What influences your art style?
“Everyone picks up on Mike Mignola's influence on my work right away, and I was thrilled to get a chance to work with him on a few short Hellboy projects a while back, but I'm also a huge fan of artists like Teddy Kristiansen and Michael Gaydos. I've actually spent a lot of my career as an artist trying to suppress the influence of people like Teddy, Michael, and Dave McKean on my work, and draw more like the other artists working in mainstream comics, but over the last few years, I've finally learned to accept the odd, idiosyncratic way I draw and come to re-embrace those influences.
“I'm also incredibly influenced by directors like Terry Gilliam, Wes Anderson and Jean-Pierre Jeunet, as much for their single-minded dedication to their creative voices as for their quirky aesthetics and storytelling.”
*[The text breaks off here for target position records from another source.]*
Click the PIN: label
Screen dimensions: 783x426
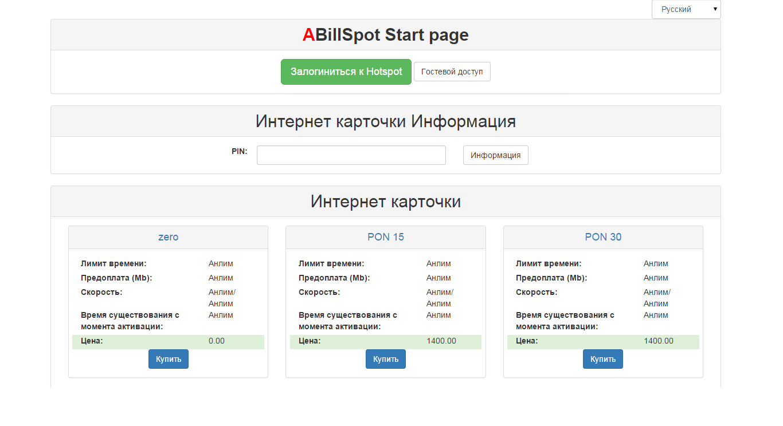click(239, 151)
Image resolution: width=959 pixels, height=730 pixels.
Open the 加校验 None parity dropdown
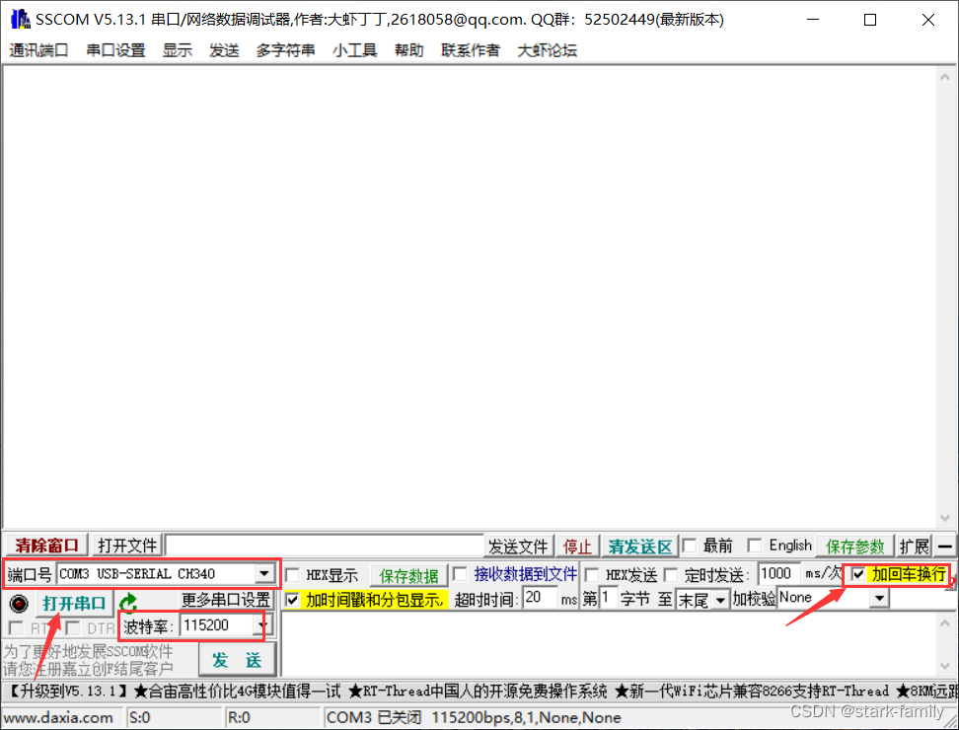pyautogui.click(x=878, y=597)
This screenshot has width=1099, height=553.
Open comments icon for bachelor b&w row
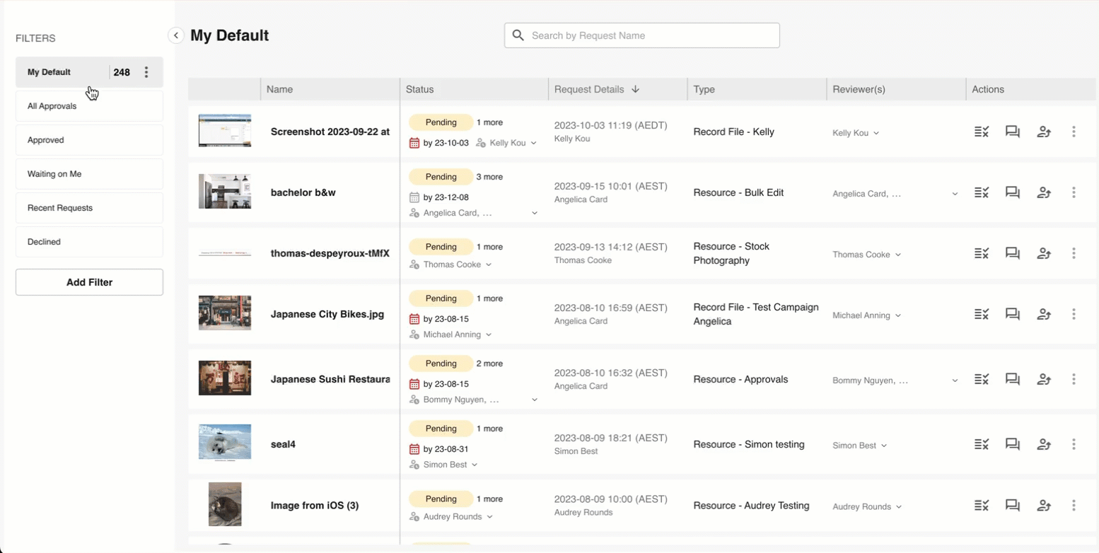click(x=1012, y=192)
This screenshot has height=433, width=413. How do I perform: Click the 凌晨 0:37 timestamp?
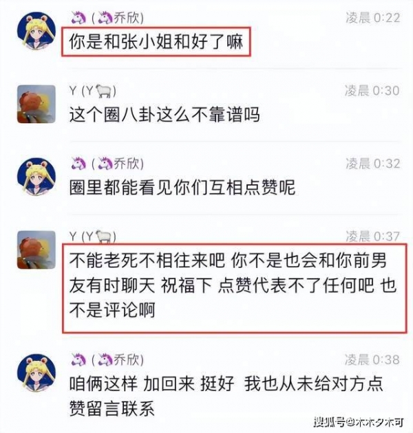pos(372,236)
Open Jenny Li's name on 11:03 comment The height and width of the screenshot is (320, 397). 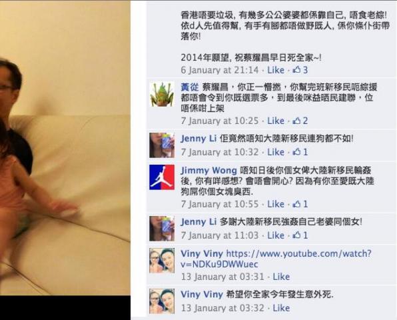coord(199,222)
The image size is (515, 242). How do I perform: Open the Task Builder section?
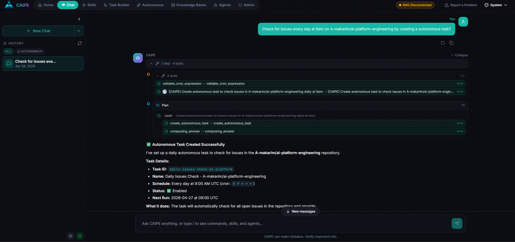click(x=116, y=5)
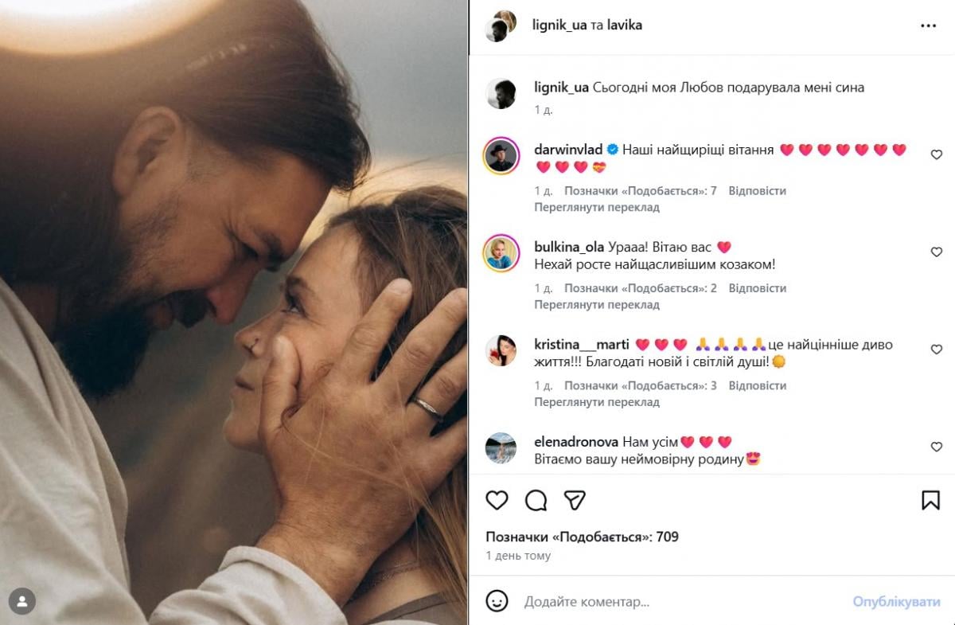Open post options via the three-dot menu
955x625 pixels.
pos(928,25)
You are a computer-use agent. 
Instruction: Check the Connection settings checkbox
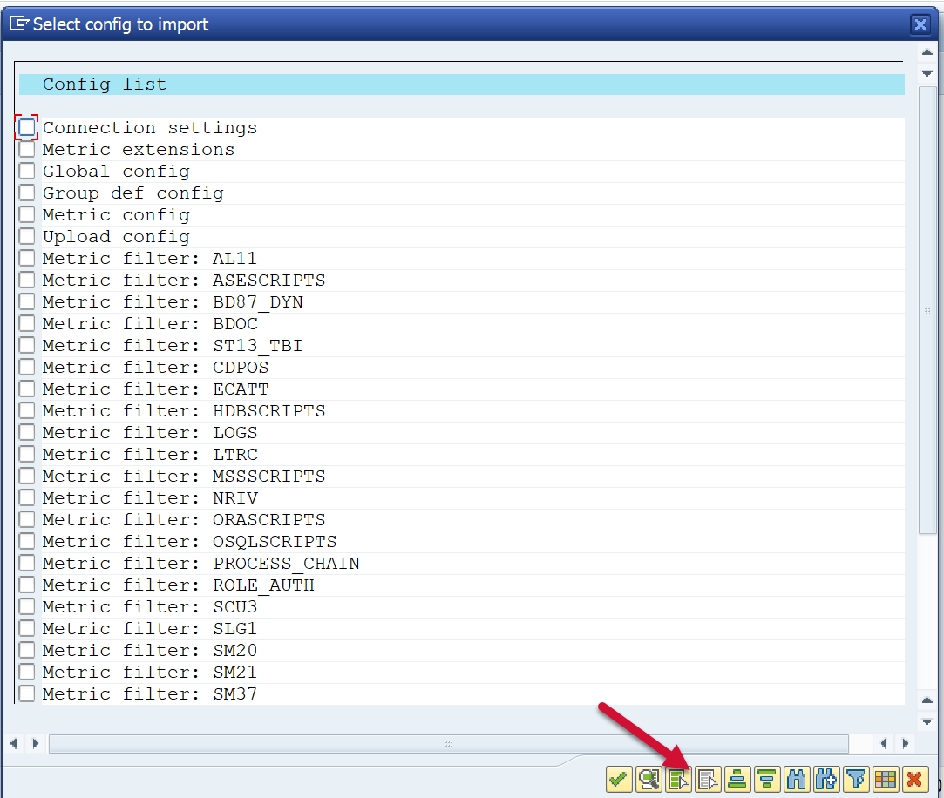coord(27,128)
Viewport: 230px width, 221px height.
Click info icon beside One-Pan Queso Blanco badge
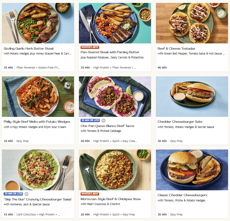[104, 120]
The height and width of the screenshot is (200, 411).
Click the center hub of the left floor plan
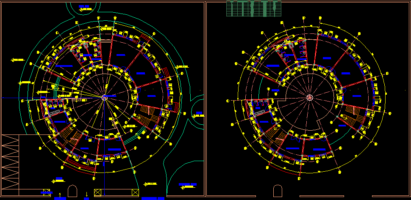coord(104,97)
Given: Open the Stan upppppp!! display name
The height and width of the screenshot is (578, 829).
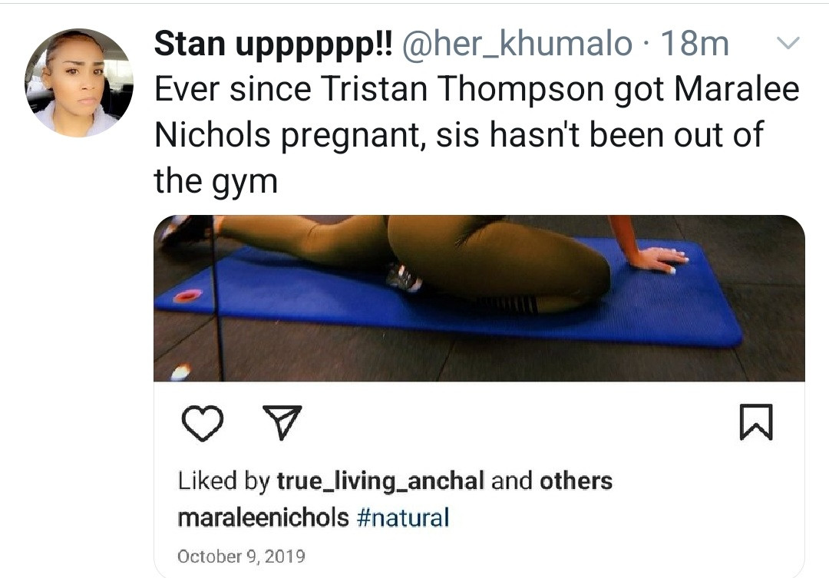Looking at the screenshot, I should 273,44.
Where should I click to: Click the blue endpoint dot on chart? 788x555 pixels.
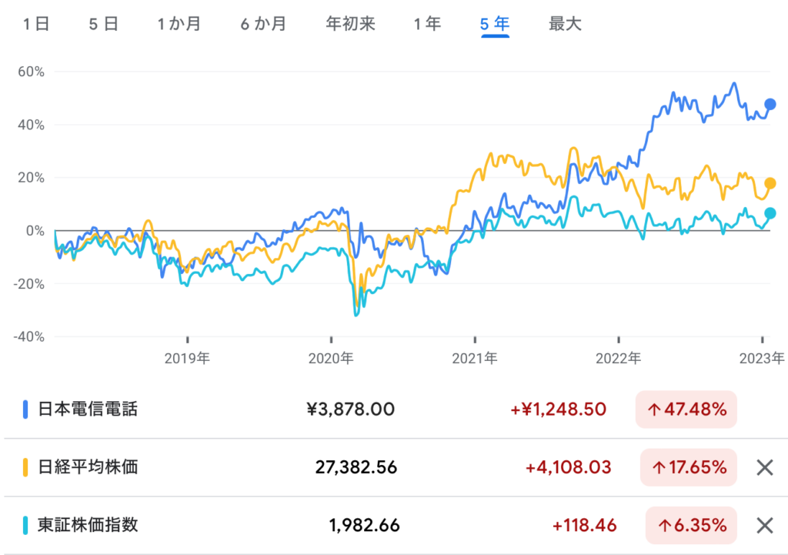[770, 105]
There's a real sense of unease to the book that I really liked. How would you describe it as a story, horror or dark fantasy?
“Whenever I have to fill in the description for Comixology, I describe the book as dark fantasy, but that's just a convenient label. There are scary elements to the first issue, and scarier elements on the way, but it never launches into all out ‘horror’. In my mind, it's just a Matt Smith story, whatever category that makes it. I like horror novels, but I dislike anything too violent and gory; I like dark fantasy, but that’s come to mean certain things to the reading public that aren't quite what I do... so, I don't know... I need to come up with a new category.”
Does the book have an end point?
“Most definitely. There's a very specific beginning, middle, and an end. I planned the entire series as a 120-page graphic novel that I could serialise in 10-page, monthly chapters. It's not necessarily the last time we'll be seeing Autumn. She has a part to play in a much wider story that includes the Night Folk novel, the F ade stories, and a few other things I have on my plate over the course of the next couple of years.”